THE PROBLEM:
Look for "Screen dimensions: 1280x681" in the entries below. Then write out exactly the line that holds it and every line after it, to the last, and nothing else.

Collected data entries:

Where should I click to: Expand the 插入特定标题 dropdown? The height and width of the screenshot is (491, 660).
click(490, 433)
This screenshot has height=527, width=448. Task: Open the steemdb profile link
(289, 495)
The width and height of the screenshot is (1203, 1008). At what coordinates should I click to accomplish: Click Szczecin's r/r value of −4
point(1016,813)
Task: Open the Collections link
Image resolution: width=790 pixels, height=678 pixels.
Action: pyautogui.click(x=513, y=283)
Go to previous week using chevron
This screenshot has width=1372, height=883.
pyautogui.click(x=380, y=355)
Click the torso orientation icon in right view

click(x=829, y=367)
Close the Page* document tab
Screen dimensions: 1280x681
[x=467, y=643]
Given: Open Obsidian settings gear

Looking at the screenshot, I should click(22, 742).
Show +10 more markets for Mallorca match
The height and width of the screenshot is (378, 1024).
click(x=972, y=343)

REPLY TO THE EXERCISE:
Screen dimensions: 1280x681
[x=467, y=643]
Given: Open Obsidian settings gear

Looking at the screenshot, I should click(22, 742).
Show +10 more markets for Mallorca match
The height and width of the screenshot is (378, 1024).
click(x=972, y=343)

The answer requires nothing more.